それぞれの物語は、一様に悲観的だ。そして北野監督の視点は、残酷でさえある。一時の希望を垣間見せた後の絶望。感情の落差が激しいほど、哀しみはより一層深まる。しかし、それをあっさりとやり遂げる北野演出は、涙を誘わず、空しい余韻だけを残す。人生とは、かくも哀しく美しく、残酷なのだ。

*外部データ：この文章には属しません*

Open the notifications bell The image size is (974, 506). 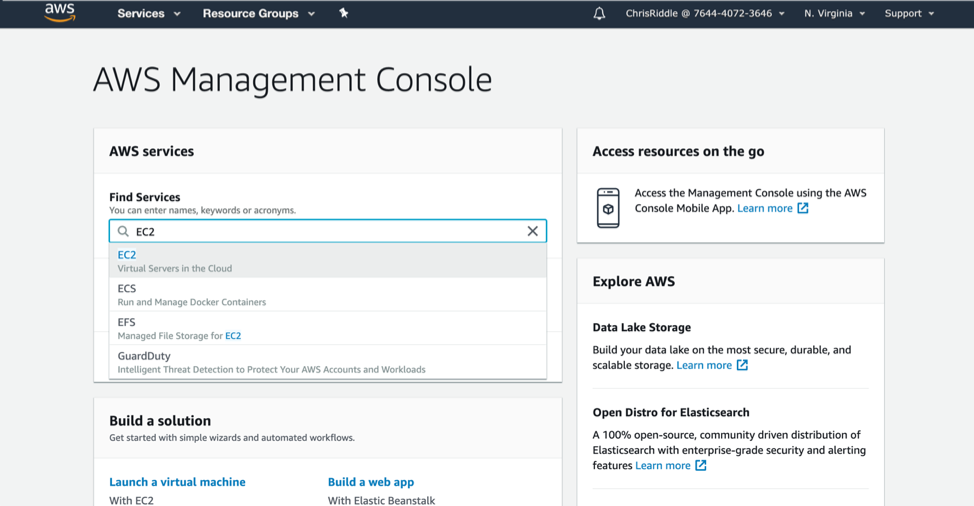point(599,14)
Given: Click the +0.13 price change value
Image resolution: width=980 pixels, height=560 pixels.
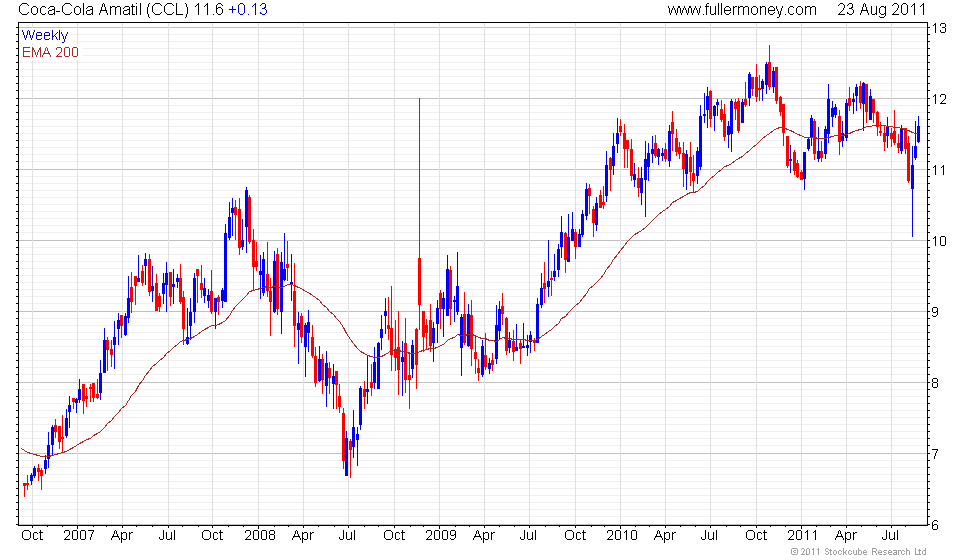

今回、久石譲の音楽は、驚くほど心に残らない。これまでの作品では、タイトルと同時に久石のメロディが頭に流れるほど、密接に強烈な印象を残していた。北野作品を語る上では、必ず久石作品の絶賛があった。敢えてそれを押さえさせた結果が本作のサントラ。これを最後に、久石は北野作品から手を引くことになる。

2013/08/27

2019/04/04

75点

レンタル 


モダンな彩り

成就する愛、破滅する愛、すれ違う愛。愛の形も色々あるけれど、純粋一途であればあるほどに狂気や死と表裏一体で、美しくもヤバイものだと実感する。

近松門左衛門原作のクラシカルな物語にモダンな彩りを添える柳島克己の撮影をはじめ、音楽の久石譲や衣装の山本耀司といった北野組のサポートを受けながら、自らの美的センスに拠ったリリカルな映像世界を紡ぎ出す北野武。そのスタイリッシュな語り口とチャレンジングな創作姿勢に惹かれる異色にして出色の悲恋譚。

ついでながら、映画の冒頭で黒川紀章の国立文楽劇場が、佐和子と松本の再会シーンで村野藤吾のルーテル学院大学が登場。

2017/10/27

2017/10/27

80点

テレビ/有料放送/日本映画専門チャンネル 


壮大でロマンチックな愛

若い頃見たら100点をつけていたかもしれない。こういう恋をしてみたい。
まず冒頭の人形浄瑠璃の意味がわからなかったが、ラストシーンにつなげるための布石と理解した。
物語は3つ。愛を売った男が償いのために愛を取り戻す物語。恋人がいながらヤクザの世界に身を沈めた男が、恋人の待っているという言葉を思い出し会いに行く物語。アイドルの熱烈なファンが再起不能のアイドルのために目をつぶしてまで会いに行く物語。現代の春琴抄。
どれもうまく関連づけながら一つのオムニバス映画のように構成する当たり非凡さを再認識した。また映像もきれい。
2つの物語は哀しい待ちぼうけが、あと一つは道行きのはて愛情を取り戻すが、結末は悲劇に。
北野武はなぜ暴力映画と、このようなメルヘンチックな物語とを交互に描くのか。北野自身の寂しさの表れか、相当なロマンチストかと思ってしまう。きっと寂しがり屋なんだな。